Nowadays People As Internet For the new generations Researchers noticed It seems that

AASC-train.txt looks like:

Nowadays, people have become increasingly accustomed to expressing their opinions online, especially on social media such as Wechat, Tiktok and Weibo - the biggest Chinese social media network that was launched in 2009. People started to use internet slang as a new language with innovative and novel characteristics on social media. As the rapid growth of such platforms, people’s communicative behavior, language, and psychology have all been affected by the subtle influence of internet slang. Internet slang is omnipresent on the internet. For the new generations, internet slang becomes a daily communication. Researchers noticed that when young people use new words and pictograms, they tend to express a kind of humorous emotion which is difficult to understand with general language pattern. It seems that some emotions are used just for fun, self-mockery or jocosity which express an implicit humor which might be characteristic to Chinese culture.

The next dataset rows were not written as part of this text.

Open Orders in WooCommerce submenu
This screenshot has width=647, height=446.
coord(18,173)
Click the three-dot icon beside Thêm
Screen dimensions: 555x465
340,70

GPT-2.AASC.sp.model is a sentencepiece model built by onmt-build-vocab, the same as GPT-2.AASC.sp.vocab.

guillaumekln commented 2 years ago

I can reproduce this error. As a workaround, you can add the following parameter in the YAML configuration:

infer:
  length_bucket_width: 0
songxxzp commented 2 years ago

Thanks, that would work!

guillaumekln commented 2 years ago

I will keep this issue open as we should this in the code.